Earlier that same week, the White House said its research indicated the $787 billion economic stimulus bill passed earlier in that year saved or created one million jobs. That’s on pace to hit the President’s goal to save or create 3.5 million jobs by the time the programs ends in 2010, White House officials said. All so wrong.
A glimmer of hope came when the Bureau of Labor Statistics reported Jan. 7 that the unemployment rate fell to 9.4 percent from 9.8 percent in December. The number of jobless dropped by 556,000 to 14.5 million.
Those in the Obama voter base still lag far behind other unemployed. Some 16.8 percent of blacks are jobless. And 13 percent of Hispanics are not working. Americans who have been unemployed for 27 weeks or more total 6.4 million. Government workers (federal, state and local) fared much better.
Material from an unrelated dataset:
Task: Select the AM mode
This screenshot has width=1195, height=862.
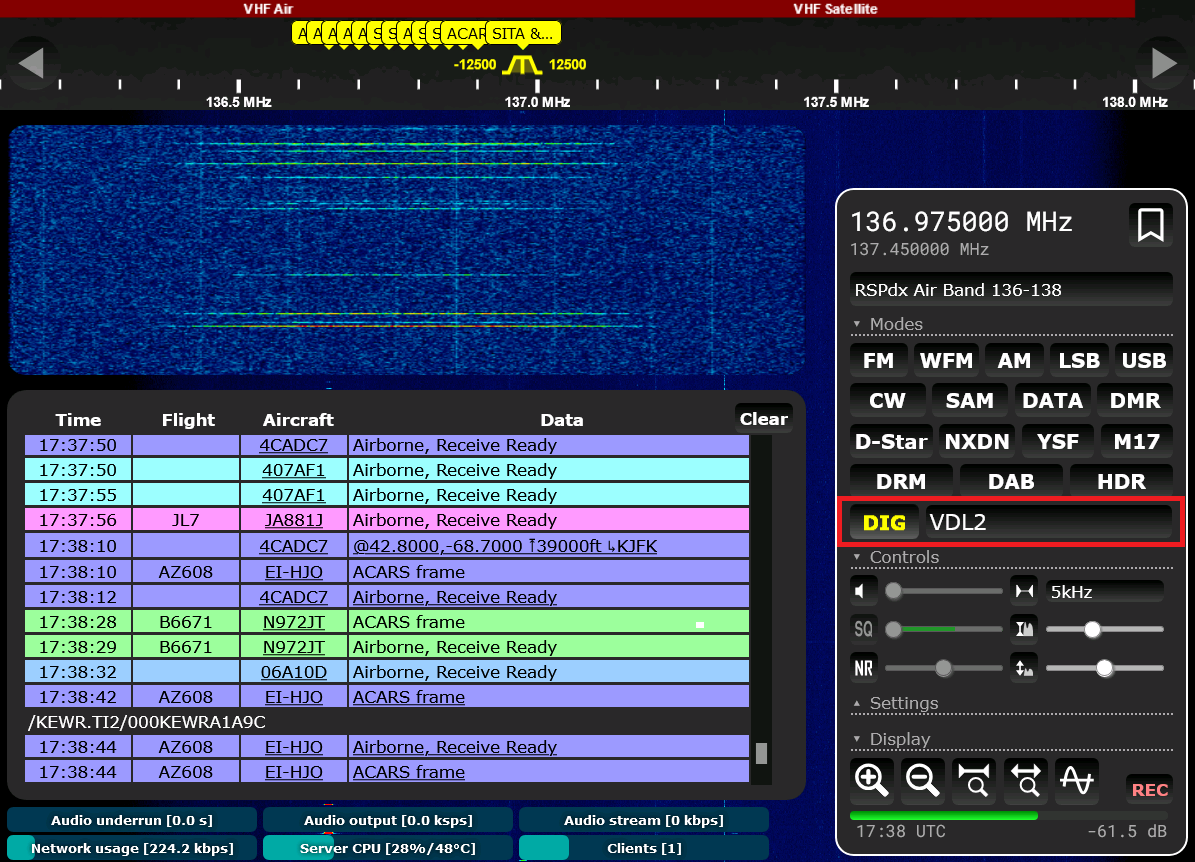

Their unemployment rate was only 4.4 percent for 2010 and left only 958,000 jobless, BLS statistics state.
Following the disappointing job creation report, investor confidence fell significantly, according to the Rasmussen Reports polling. Economic confidence of consumers fell seven points. Investor indexes fell even more sharply—by 14 points. While 33 percent of consumers think the economy is getting better, 43 believe it is getting worse.